There is no mention here or elsewhere in the exhibition of the Rawagede and Westerling Dutch massacres around which the successful contemporary court cases revolved. Projections of rolling footage from the British Army Film and Photographic Unit show European men patrolling the jungles and engaging in friendly interactions with Indonesians, with no reference to violence committed against Indonesians. The only mention of sexual violence during the revolution does not come until the final section of the exhibition. In video testimony from Kartika, daughter of the Indonesian artist Affandi, she recalls that her father told her to carry a knife and use it if anyone tried to rape her.

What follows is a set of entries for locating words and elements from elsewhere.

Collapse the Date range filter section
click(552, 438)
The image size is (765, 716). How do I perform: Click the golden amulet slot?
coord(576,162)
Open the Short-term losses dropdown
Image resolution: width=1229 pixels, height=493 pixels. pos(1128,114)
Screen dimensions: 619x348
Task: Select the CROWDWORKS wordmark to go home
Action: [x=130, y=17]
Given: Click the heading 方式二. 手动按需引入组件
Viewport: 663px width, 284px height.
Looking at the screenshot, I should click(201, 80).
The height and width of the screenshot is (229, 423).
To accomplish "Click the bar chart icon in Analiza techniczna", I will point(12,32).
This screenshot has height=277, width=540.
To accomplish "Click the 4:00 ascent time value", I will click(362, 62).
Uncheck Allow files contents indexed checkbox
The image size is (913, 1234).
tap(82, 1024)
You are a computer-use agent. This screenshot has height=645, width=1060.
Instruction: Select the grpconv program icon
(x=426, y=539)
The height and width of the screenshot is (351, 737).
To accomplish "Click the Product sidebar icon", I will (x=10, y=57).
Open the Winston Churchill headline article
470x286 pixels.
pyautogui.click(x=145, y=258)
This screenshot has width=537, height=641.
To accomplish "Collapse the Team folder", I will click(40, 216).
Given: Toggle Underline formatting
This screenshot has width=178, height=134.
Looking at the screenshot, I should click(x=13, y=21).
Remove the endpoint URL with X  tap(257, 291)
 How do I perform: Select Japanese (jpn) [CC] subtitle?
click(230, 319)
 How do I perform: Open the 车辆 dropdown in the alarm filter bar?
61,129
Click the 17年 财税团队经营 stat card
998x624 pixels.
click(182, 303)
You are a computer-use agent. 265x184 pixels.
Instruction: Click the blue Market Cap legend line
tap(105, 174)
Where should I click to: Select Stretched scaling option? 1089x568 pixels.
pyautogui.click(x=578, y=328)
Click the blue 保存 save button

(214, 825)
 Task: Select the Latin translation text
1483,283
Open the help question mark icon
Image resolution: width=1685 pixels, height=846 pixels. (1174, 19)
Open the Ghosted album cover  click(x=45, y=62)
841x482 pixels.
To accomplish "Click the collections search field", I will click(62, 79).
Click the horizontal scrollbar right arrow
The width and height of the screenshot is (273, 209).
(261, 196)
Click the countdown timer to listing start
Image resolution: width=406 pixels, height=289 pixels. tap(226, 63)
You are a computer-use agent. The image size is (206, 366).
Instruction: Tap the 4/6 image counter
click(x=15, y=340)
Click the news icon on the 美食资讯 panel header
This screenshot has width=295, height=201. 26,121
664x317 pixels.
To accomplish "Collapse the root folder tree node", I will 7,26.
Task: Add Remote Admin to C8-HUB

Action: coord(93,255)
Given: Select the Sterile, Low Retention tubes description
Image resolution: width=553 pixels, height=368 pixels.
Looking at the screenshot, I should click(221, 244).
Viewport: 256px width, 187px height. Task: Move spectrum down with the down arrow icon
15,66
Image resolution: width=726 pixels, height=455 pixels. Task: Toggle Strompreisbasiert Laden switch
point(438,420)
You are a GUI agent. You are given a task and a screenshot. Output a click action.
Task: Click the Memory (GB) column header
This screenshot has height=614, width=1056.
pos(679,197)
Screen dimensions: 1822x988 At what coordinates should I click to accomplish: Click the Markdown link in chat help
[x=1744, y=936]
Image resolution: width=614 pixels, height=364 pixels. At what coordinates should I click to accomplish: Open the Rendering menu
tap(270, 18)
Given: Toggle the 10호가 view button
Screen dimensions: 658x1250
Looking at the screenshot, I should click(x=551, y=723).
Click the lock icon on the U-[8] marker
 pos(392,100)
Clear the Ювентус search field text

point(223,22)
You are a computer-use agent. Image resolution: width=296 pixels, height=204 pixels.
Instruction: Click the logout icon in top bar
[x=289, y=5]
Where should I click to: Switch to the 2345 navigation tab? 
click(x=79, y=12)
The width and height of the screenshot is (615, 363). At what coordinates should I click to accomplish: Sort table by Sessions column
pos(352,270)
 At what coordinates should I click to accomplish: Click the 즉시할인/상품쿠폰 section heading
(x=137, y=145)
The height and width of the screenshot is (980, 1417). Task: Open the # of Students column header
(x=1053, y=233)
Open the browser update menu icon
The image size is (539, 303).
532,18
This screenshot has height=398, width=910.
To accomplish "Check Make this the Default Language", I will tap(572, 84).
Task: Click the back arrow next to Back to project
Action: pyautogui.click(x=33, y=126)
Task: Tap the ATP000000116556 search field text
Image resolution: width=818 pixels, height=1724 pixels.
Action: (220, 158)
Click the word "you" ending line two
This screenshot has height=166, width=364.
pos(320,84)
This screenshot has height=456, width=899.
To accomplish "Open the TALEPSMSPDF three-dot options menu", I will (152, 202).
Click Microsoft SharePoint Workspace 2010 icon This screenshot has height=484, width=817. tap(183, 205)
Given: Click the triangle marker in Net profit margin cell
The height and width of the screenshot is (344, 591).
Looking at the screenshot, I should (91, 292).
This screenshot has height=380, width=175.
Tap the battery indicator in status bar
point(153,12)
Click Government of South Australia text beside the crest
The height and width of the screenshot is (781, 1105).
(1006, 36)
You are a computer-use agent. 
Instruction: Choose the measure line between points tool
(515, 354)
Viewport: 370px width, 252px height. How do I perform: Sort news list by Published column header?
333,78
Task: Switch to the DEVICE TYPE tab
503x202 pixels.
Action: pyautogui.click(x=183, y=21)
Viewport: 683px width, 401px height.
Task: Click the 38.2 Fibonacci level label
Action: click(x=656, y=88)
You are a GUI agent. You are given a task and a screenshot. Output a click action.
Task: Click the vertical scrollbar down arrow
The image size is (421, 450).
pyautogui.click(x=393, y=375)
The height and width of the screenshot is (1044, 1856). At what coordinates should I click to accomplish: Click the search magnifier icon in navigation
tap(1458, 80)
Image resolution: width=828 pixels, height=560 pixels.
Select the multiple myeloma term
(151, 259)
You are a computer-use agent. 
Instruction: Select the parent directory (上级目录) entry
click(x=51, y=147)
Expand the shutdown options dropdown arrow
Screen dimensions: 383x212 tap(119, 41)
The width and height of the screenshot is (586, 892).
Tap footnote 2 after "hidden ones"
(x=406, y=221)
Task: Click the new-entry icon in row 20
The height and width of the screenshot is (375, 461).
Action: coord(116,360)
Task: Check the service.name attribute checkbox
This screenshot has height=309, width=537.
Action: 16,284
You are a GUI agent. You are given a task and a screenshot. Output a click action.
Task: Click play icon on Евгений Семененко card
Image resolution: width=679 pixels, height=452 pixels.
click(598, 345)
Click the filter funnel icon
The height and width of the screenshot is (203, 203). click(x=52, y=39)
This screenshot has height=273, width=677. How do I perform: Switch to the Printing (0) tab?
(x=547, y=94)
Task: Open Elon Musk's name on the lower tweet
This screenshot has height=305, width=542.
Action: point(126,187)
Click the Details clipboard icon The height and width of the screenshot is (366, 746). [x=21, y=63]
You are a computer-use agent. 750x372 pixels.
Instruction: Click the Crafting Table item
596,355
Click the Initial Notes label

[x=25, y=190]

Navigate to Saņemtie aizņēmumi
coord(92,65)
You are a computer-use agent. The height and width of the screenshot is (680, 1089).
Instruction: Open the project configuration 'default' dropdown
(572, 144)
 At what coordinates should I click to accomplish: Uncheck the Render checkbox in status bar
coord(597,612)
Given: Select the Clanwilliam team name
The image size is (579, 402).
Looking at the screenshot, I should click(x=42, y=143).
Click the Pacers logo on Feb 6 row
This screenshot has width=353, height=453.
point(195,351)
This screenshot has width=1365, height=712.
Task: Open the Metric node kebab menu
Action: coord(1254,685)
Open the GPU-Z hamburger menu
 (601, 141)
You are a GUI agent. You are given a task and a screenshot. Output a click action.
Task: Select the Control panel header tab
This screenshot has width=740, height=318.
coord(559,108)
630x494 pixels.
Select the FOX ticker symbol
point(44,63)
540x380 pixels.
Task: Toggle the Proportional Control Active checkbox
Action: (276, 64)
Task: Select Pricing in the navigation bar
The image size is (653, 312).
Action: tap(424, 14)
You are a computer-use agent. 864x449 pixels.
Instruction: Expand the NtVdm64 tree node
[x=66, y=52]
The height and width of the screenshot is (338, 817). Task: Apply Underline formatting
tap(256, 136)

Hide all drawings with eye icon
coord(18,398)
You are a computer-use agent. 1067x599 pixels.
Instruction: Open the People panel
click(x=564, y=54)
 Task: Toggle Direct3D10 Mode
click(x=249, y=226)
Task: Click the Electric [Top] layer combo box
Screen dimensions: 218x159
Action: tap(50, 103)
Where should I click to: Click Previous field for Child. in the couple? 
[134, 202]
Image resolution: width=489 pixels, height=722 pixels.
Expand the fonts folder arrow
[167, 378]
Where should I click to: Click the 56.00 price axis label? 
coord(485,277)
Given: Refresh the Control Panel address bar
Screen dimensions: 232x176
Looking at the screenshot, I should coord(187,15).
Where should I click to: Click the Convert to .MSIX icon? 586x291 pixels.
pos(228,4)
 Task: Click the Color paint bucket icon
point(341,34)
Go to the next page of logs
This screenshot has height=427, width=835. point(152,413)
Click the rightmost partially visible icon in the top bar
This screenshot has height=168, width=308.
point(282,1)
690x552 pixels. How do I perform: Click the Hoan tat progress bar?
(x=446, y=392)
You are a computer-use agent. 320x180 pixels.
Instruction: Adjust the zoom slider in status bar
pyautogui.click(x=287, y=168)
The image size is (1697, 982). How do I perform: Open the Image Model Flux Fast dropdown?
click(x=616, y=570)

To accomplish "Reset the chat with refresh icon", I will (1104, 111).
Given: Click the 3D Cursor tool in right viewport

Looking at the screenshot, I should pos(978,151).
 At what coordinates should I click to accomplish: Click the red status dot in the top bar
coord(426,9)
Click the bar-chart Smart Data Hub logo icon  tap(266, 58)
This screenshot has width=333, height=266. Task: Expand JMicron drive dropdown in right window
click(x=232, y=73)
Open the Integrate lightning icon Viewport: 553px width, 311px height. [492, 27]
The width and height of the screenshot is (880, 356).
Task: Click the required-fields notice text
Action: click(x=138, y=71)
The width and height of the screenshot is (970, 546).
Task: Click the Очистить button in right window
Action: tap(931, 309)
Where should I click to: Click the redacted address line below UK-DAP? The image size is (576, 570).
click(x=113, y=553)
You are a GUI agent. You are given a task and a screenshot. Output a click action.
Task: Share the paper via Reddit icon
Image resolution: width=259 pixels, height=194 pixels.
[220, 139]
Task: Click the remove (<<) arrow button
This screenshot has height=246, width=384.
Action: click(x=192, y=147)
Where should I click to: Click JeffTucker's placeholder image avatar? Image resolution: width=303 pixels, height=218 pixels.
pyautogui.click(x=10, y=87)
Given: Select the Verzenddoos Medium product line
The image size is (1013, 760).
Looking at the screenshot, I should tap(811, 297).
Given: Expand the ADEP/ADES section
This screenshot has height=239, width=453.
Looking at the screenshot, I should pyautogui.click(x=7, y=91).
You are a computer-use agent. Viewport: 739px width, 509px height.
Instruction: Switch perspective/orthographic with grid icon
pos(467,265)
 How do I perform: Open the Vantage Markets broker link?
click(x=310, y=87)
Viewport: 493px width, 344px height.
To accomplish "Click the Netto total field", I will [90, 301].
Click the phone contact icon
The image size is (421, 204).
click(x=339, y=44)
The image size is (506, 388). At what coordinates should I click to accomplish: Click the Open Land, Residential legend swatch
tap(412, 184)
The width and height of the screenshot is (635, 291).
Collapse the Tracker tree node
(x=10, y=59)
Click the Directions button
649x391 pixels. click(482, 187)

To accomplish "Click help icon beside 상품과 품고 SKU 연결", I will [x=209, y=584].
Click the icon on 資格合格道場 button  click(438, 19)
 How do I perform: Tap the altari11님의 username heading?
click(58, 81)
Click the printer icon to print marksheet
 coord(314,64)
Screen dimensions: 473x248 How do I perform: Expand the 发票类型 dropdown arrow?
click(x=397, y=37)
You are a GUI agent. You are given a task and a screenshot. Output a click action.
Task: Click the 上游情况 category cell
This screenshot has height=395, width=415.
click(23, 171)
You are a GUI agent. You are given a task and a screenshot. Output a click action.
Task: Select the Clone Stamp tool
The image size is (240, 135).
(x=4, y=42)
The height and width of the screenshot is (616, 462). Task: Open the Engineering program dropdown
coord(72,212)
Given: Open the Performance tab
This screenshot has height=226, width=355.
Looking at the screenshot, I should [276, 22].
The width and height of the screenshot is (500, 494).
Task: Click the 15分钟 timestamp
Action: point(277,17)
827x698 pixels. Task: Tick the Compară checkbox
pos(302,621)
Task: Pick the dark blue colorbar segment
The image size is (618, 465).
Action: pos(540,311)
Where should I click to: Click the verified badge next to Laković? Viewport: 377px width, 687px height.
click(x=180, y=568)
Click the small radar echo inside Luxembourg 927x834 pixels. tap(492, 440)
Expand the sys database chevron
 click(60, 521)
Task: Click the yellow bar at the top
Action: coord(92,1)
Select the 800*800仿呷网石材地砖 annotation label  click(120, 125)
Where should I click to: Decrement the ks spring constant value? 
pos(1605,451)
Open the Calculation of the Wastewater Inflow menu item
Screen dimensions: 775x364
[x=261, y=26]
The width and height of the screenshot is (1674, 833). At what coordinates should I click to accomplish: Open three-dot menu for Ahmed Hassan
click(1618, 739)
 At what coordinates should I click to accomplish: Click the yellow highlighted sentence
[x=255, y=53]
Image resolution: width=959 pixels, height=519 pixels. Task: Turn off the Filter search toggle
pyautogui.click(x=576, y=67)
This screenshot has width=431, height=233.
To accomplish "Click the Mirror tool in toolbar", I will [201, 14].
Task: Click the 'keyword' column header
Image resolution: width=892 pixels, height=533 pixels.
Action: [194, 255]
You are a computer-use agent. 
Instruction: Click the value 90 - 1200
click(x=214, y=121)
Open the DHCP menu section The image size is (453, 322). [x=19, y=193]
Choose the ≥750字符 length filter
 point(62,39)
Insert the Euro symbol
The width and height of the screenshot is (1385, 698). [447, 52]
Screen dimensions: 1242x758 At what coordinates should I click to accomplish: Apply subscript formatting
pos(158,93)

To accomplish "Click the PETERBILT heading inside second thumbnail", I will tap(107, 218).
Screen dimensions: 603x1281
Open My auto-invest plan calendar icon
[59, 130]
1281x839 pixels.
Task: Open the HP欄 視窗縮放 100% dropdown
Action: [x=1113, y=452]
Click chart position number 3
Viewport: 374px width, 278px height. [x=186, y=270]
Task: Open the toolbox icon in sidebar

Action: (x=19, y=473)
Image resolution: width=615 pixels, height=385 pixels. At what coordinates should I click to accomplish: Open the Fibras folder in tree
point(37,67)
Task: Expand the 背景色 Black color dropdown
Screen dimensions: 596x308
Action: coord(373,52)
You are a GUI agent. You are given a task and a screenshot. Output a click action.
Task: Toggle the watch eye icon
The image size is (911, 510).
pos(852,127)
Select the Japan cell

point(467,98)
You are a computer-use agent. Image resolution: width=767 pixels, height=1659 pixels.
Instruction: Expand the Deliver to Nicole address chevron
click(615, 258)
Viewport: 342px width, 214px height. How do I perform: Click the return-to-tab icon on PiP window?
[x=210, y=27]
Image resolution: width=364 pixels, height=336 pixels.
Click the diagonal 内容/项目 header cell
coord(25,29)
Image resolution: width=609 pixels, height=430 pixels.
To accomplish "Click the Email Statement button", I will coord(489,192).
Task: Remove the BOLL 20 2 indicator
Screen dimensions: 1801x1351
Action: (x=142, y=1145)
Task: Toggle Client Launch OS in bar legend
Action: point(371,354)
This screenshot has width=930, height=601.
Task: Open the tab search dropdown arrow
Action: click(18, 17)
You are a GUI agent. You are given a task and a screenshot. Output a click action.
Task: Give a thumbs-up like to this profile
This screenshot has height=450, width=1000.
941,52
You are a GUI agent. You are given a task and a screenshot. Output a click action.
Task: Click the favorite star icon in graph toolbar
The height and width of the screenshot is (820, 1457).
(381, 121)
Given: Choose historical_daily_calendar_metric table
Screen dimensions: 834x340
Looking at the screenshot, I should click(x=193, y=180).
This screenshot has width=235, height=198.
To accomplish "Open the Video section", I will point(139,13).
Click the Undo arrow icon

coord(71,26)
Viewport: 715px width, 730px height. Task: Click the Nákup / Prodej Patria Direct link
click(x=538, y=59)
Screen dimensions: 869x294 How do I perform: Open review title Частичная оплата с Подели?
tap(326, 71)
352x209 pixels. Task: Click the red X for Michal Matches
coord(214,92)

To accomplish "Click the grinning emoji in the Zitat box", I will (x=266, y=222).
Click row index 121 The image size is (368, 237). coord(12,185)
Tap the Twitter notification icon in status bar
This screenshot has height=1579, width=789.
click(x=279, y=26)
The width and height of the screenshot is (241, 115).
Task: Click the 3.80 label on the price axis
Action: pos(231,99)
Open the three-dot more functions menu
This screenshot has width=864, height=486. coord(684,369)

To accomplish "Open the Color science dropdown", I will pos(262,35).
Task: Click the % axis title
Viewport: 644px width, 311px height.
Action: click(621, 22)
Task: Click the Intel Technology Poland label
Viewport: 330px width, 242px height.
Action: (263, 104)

The exhibition devotes important space to the roles of Moluccan soldiers who served in the Royal Netherlands East Indies Army (KNIL, Koninklijk Nederlands Indisch Leger) thereby offering a complex and nuanced view of this history. The KNIL service book of Moluccan man Petrus Akihary and his body tag were displayed alongside a panel detailing his service during the war. Alluding to fractures across Indonesian society in her video testimony his daughter states that, ‘for me the revolution was a scary period, you couldn’t trust anyone … then we had to leave Indonesia.’ She is referring to the precarious position of Moluccans at that time, leading to the Dutch-sponsored relocation of 3500 former soldiers and their families to the Netherlands in 1951.
One the most beautiful and reflective aspects of the exhibition was the complex art installation by Timoteus Anggawa Kusno titled, ‘Wounds and Venom I Carry as I am Running’ (Luka dan Bisa Kubawa Berlari). The title derives from the poem ‘Semangat’ (Spirit) by Chairil Anwar. The artwork features empty frames once used to display the portraits of the former governors-general of the Netherlands East Indies. The plaques detailing the names of the artists and the former governors-general are still visible. The frames were retrieved from the Rijksmuseum collection where they have been stored since 1949. Above the empty frames that lay flat on a raised platform, hang now decaying flags of former Indonesian military units featuring kris (daggers) and prayers. Some of the symbols featured in Republican posters on display in other parts of the exhibition are also represented here, including black crows, golden tigers and silver bugles.
By combining the frames and symbols with the flags - which the artist described as having been ‘looted’ - Kusno tries to evoke the dismantling of colonial power, the enduring spirit and inspiration for the revolution, and raises critical questions about who owns this heritage. To further call to mind the spirit of the revolution Kusno has created a soundscape featuring recitation of the prayers featured on the flags and sounds from various places in Indonesia that for the artist ‘hold memories of resistance, loss, betrayal, and struggle against the colonial power.’
With plans underway for the exhibition to travel to Indonesia in 2023, the curators will have some crucial decisions to make. How will the story of the revolution and particularly the violence be framed in the Indonesian context? Will, or should, the framing be changed? Will the under-representation of women be addressed given it was women’s participation in the revolution that secured them equal rights to men in independent Indonesia? And perhaps most importantly, what will happen to the cultural heritage items used in the exhibition - most of them seized by Dutch intelligence during the revolution - at the conclusion of the exhibition? Will they, as some are calling for, be left behind?